Return the records as they stand. No picture is to be included.

*** AVAILABLE DATA Section Begins ***

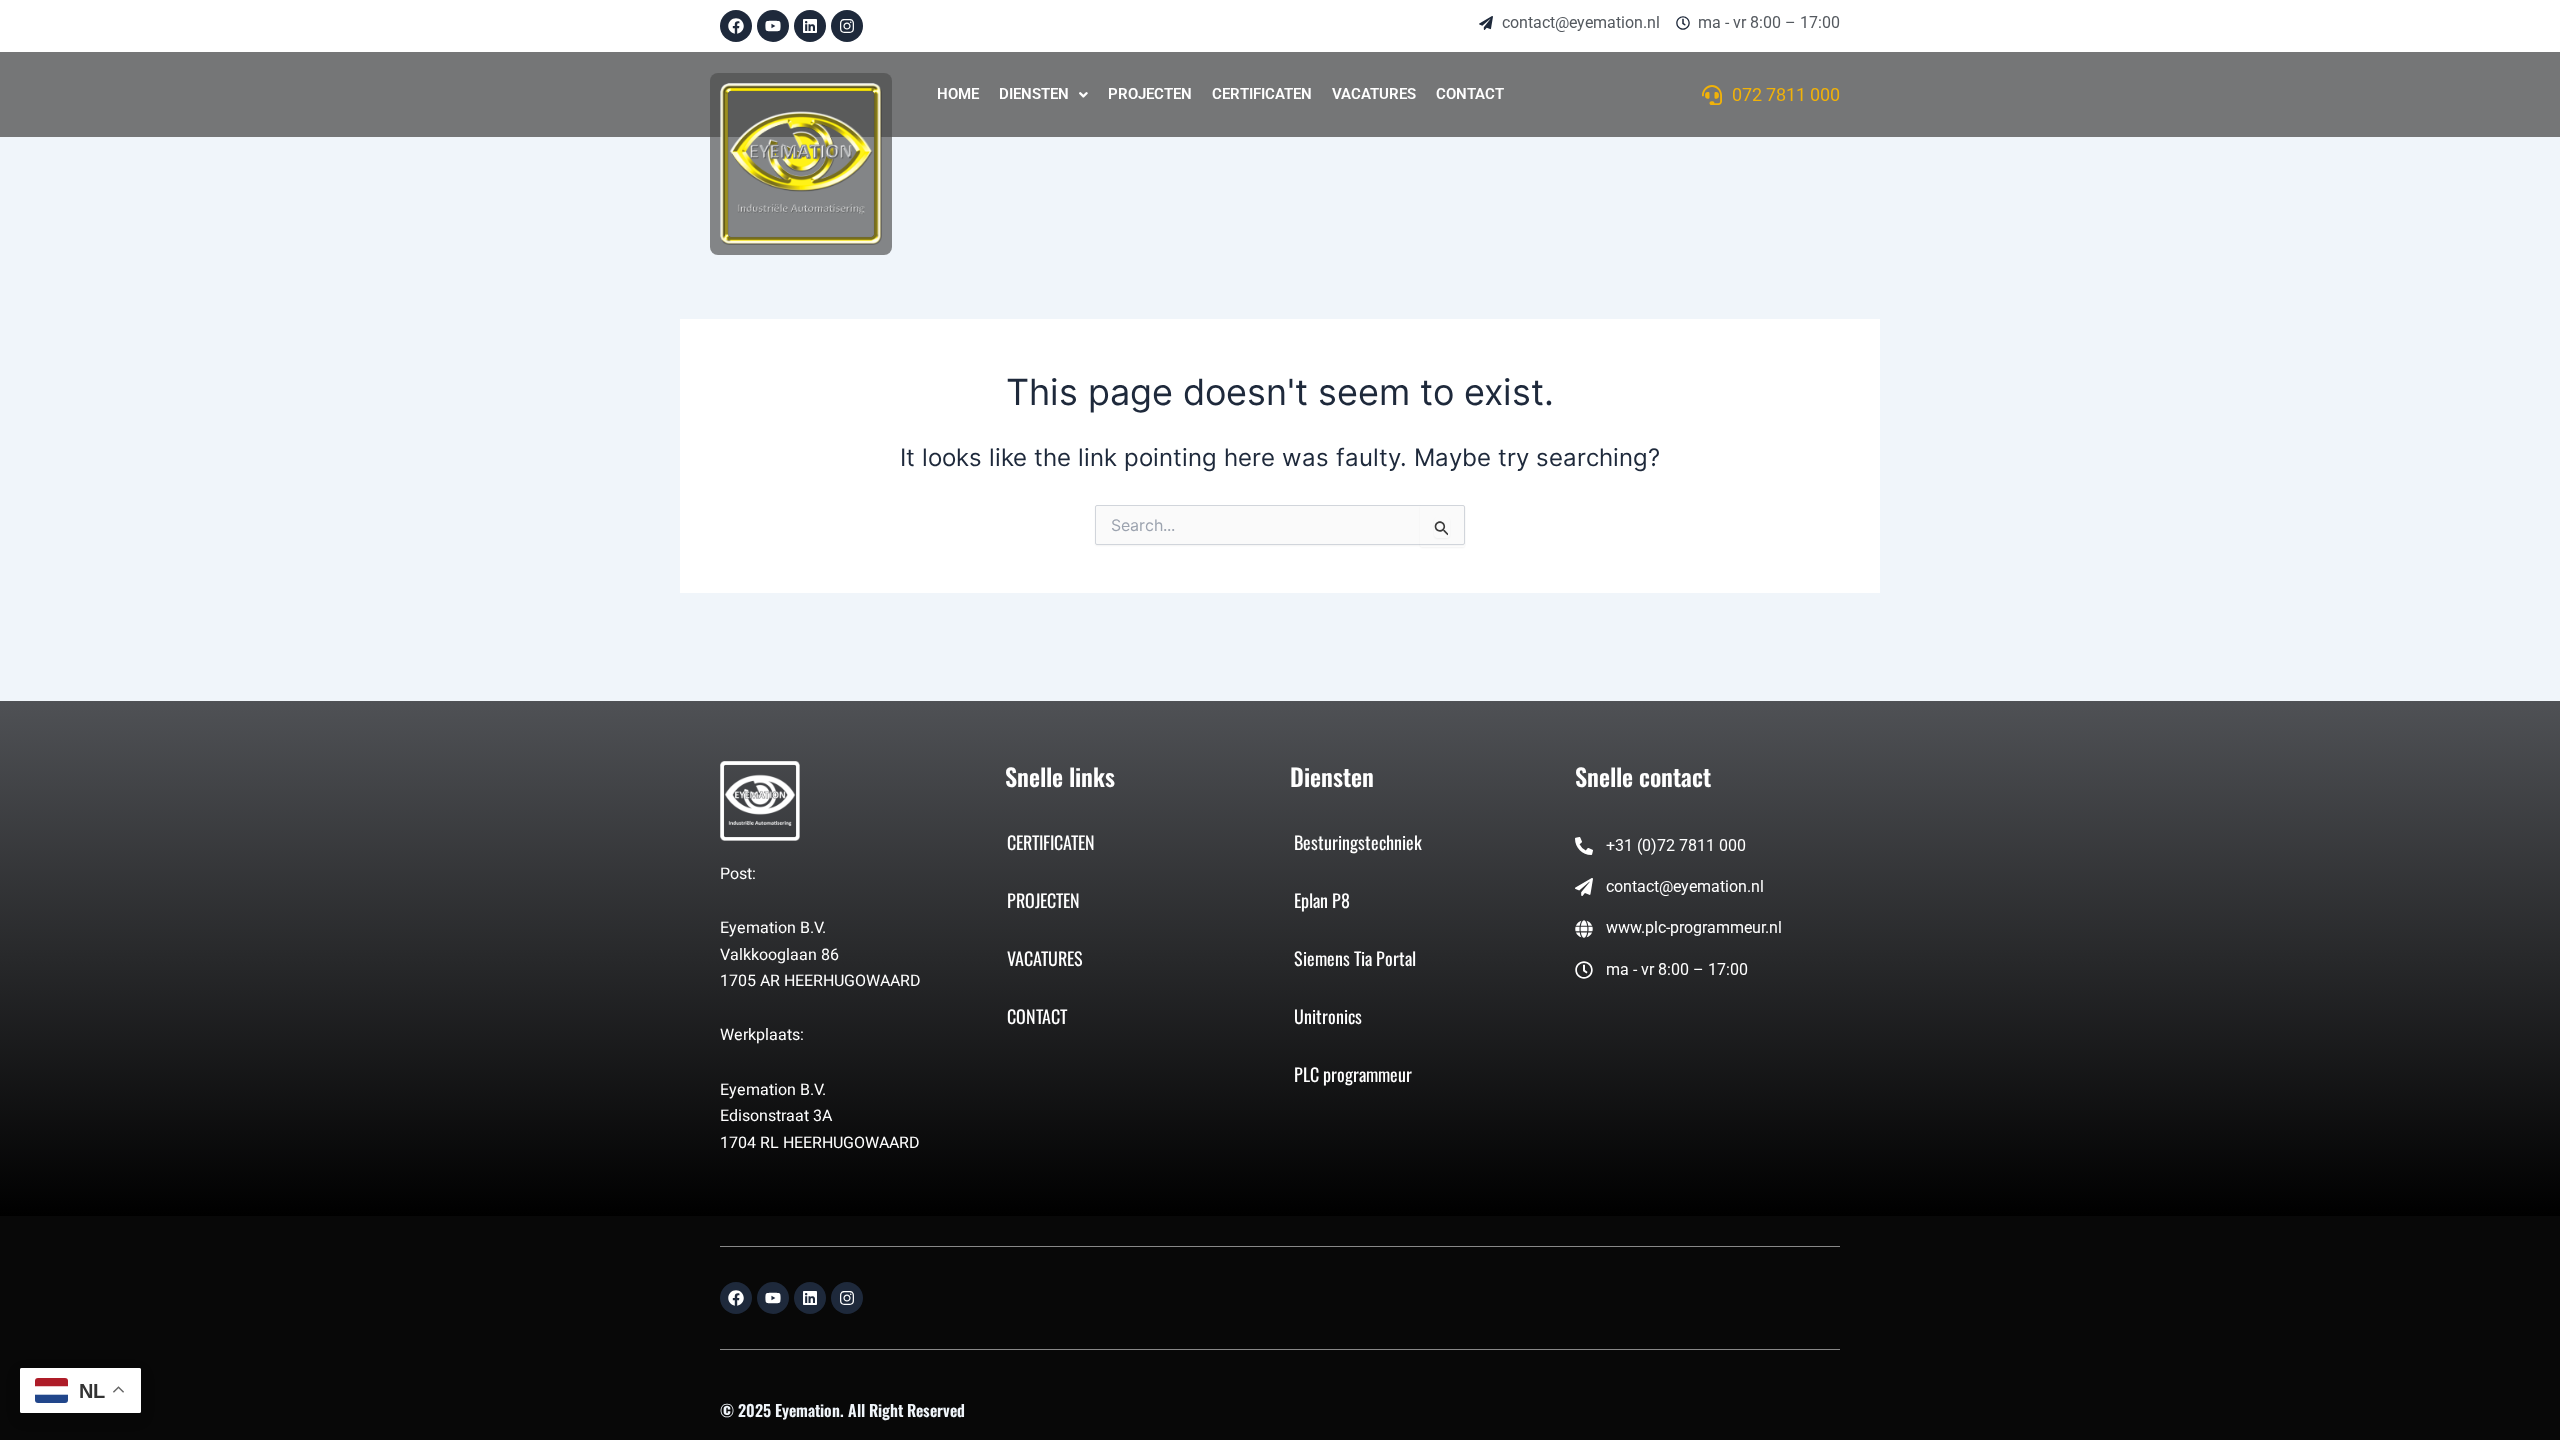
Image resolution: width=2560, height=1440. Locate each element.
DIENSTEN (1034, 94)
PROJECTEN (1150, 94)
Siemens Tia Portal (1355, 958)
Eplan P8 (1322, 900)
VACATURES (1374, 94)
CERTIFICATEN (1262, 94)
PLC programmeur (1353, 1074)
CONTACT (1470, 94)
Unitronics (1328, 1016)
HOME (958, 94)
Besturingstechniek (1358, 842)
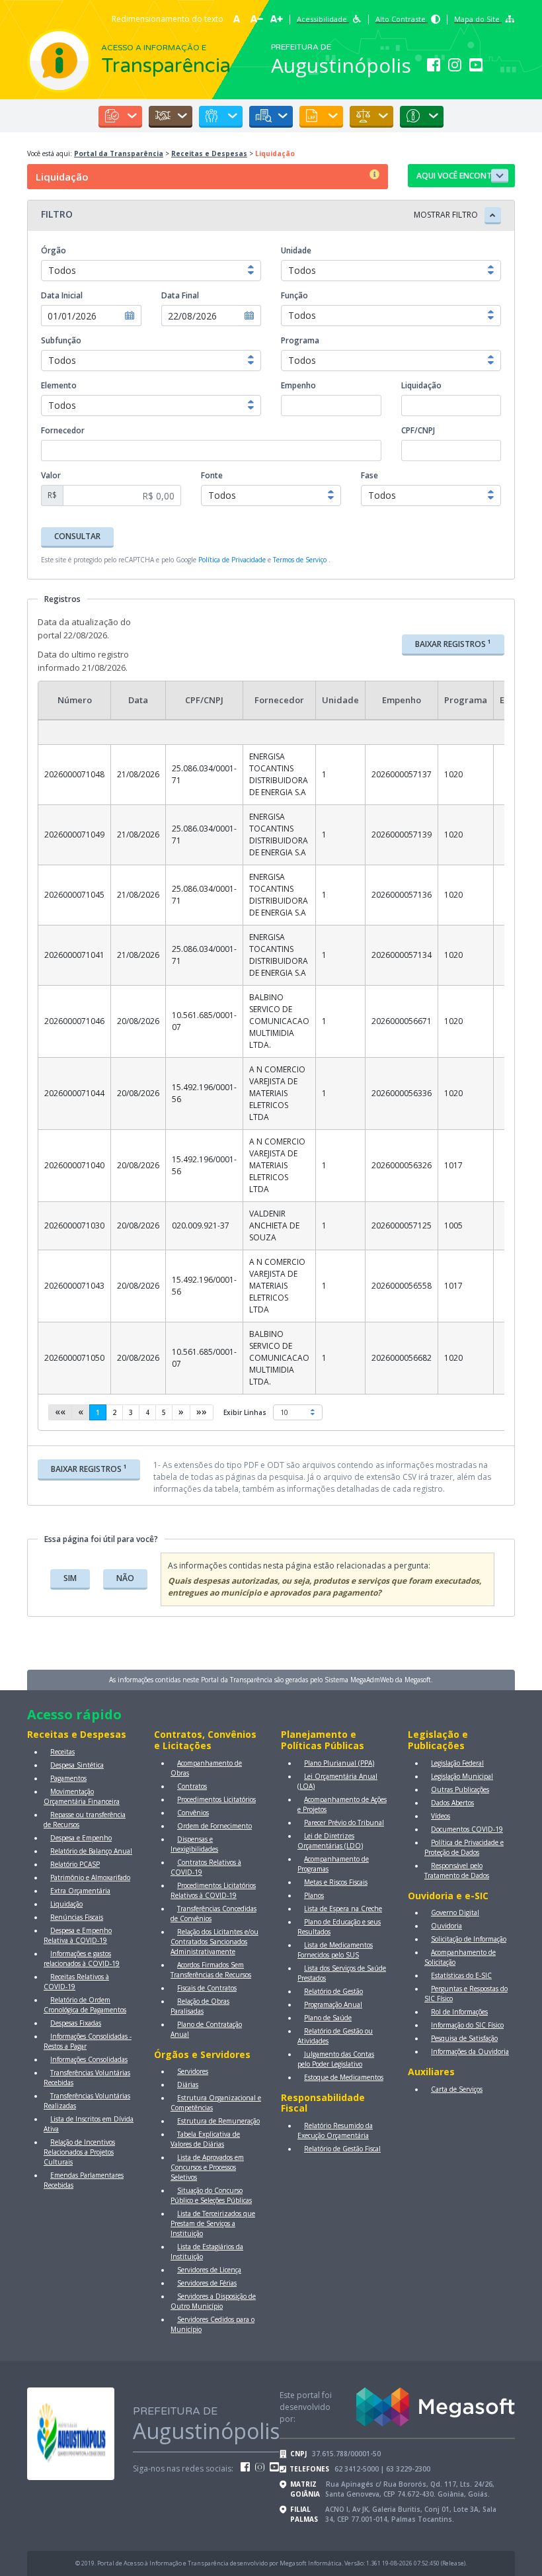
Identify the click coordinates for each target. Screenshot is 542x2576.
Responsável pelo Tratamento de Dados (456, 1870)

*** AVAILABLE DATA Section Ends ***

◆ THE ANSWER
Image resolution: width=2560, height=1440. Locate each element.
DIENSTEN (1034, 94)
PROJECTEN (1150, 94)
Siemens Tia Portal (1355, 958)
Eplan P8 (1322, 900)
VACATURES (1374, 94)
CERTIFICATEN (1262, 94)
PLC programmeur (1353, 1074)
CONTACT (1470, 94)
Unitronics (1328, 1016)
HOME (958, 94)
Besturingstechniek (1358, 842)
Identify the click coordinates for each target. Screenshot is 542x2576.
Responsável pelo Tratamento de Dados (456, 1870)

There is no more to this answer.